Precisión y seguridad
Además, alterar un campo magnético de gran extensión requeriría una energía impracticable. En ese sentido, la navegación cuántica es intrínsecamente resistente a la guerra electrónica convencional.
Las pruebas recientes lo confirman: en Australia, magnetómetros cuánticos instalados en una avioneta lograron estimar la posición con errores de cientos de metros a lo largo de decenas de kilómetros, sin que el error creciera con el tiempo. En comparación, los sistemas inerciales clásicos acumularon desviaciones progresivas.
De los laboratorios al mundo real
El principal desafío ya no es la física, sino la robustez. Estos sensores son extremadamente sensibles y deben funcionar en entornos hostiles: vibraciones, turbulencias, interferencias electromagnéticas y estructuras metálicas. Gran parte del avance reciente se debe al software, que filtra el ruido y extrae la señal útil en condiciones reales.
Por ello, agencias como DARPA y sus equivalentes están acelerando programas de prueba en vehículos militares, aviones y buques. La meta no es reemplazar el GPS, sino crear sistemas híbridos capaces de adaptarse al entorno: satélites cuando estén disponibles, sensores cuánticos cuando no.
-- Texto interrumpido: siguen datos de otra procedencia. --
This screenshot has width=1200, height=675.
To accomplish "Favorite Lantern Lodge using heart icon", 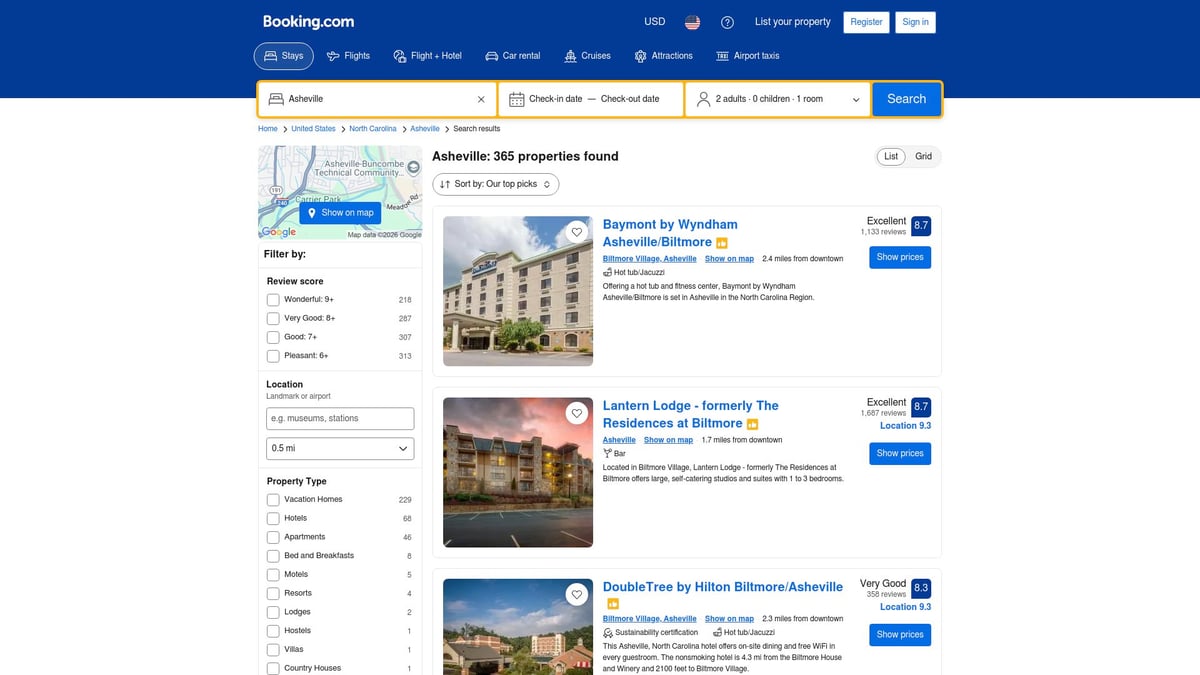I will [x=576, y=413].
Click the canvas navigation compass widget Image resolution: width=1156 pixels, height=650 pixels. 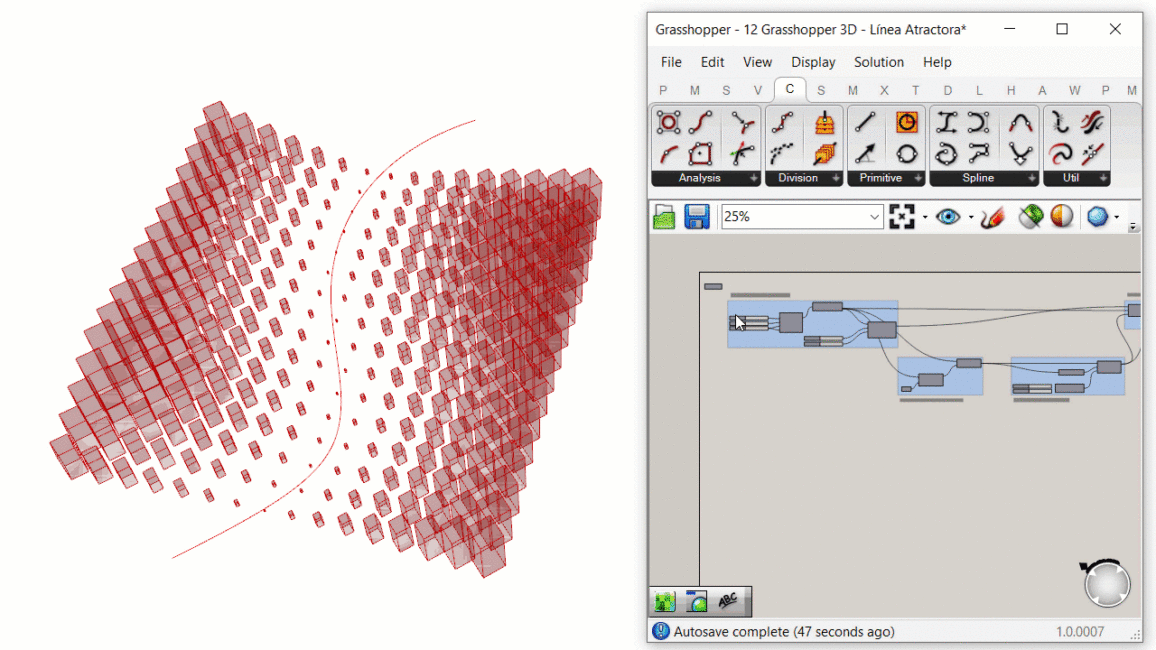click(1106, 584)
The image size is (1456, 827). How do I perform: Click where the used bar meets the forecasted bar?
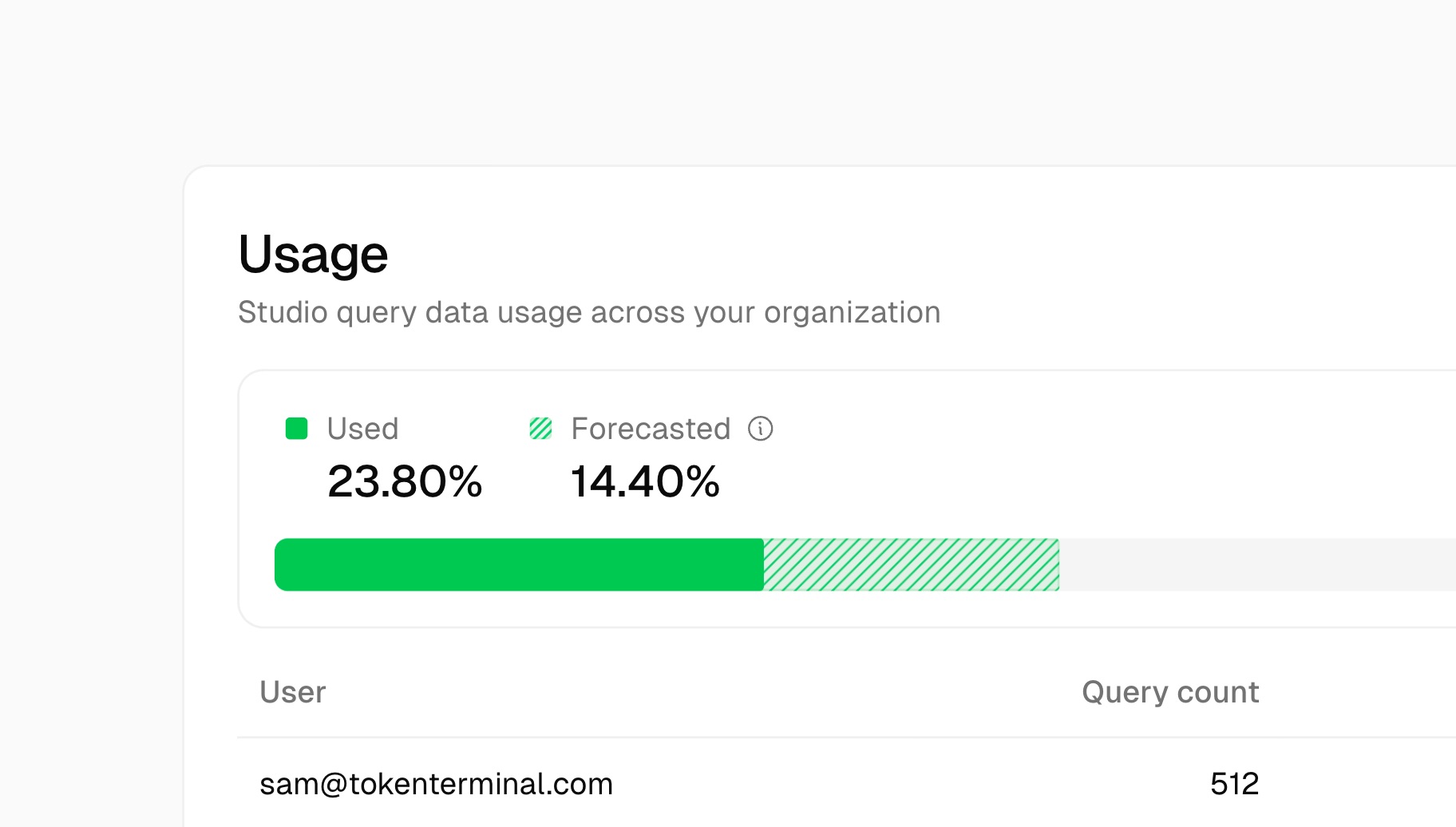coord(764,564)
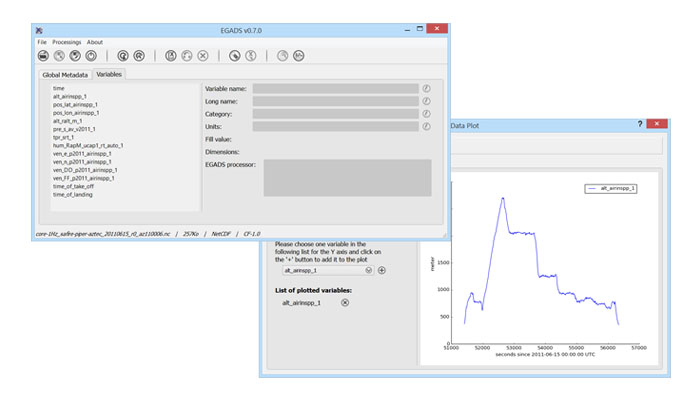Open the About menu
The width and height of the screenshot is (700, 400).
tap(95, 42)
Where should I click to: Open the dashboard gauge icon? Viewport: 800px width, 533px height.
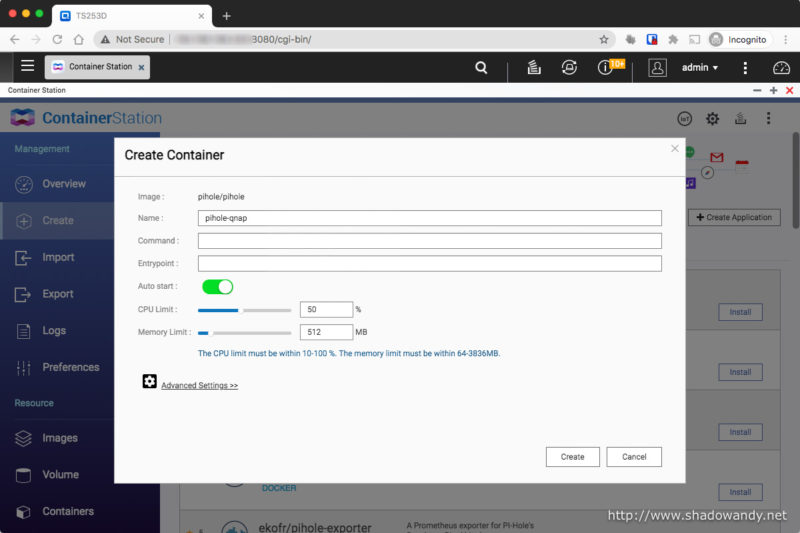(781, 68)
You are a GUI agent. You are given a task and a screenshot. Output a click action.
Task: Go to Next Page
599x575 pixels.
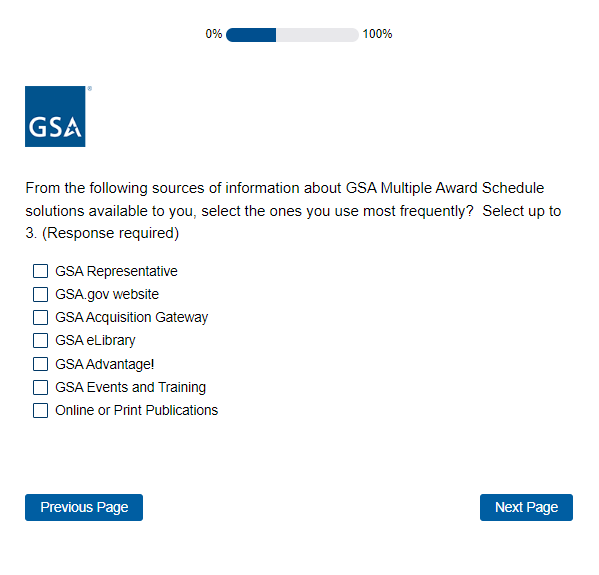pyautogui.click(x=526, y=507)
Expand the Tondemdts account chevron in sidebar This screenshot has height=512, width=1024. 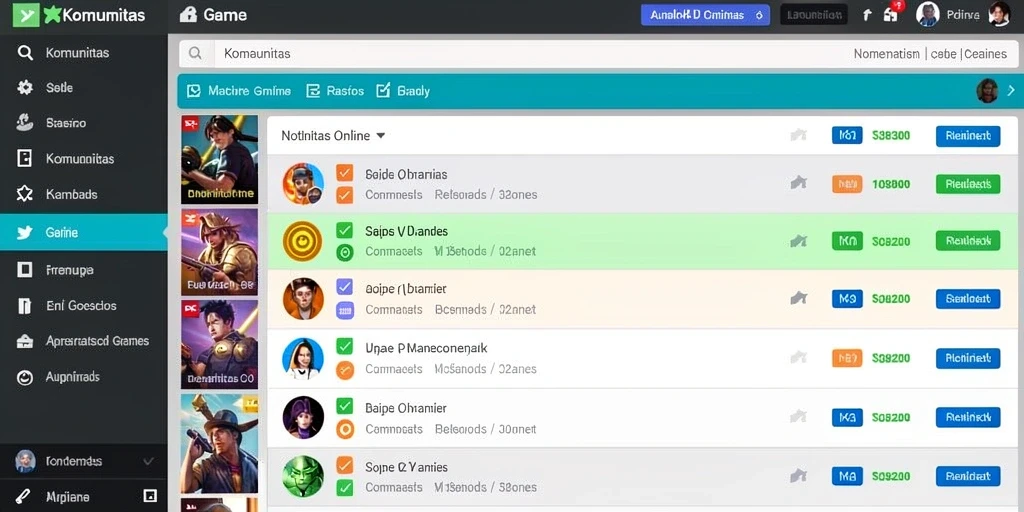(x=148, y=462)
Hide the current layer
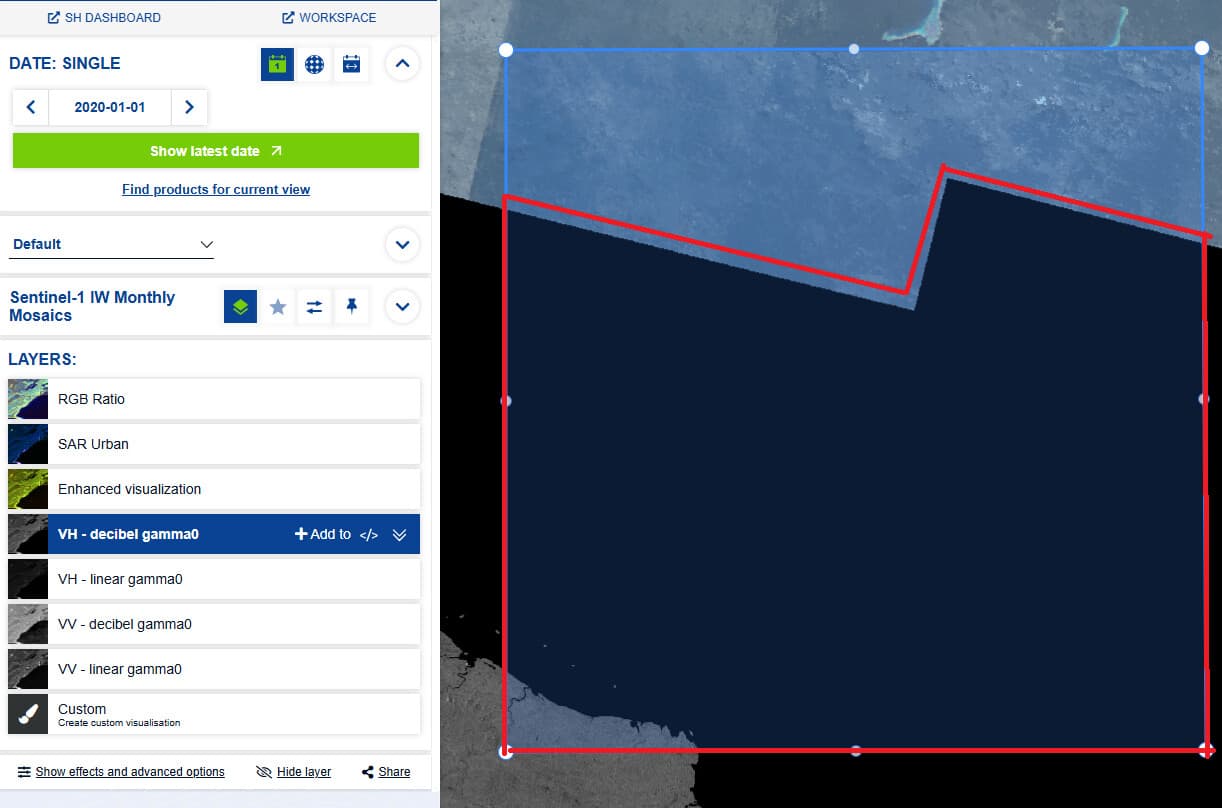Screen dimensions: 1222x808 [x=293, y=772]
Cara al futuro, el GPS seguirá siendo extraordinario, pero ya no puede ser la única herramienta. En un mundo donde el espacio electromagnético se ha convertido en un campo de batalla, la capacidad de navegar midiendo directamente la realidad física —sin depender de satélites— puede marcar la diferencia entre perderse y orientarse con precisión absoluta, incluso cuando el cielo deja de responder.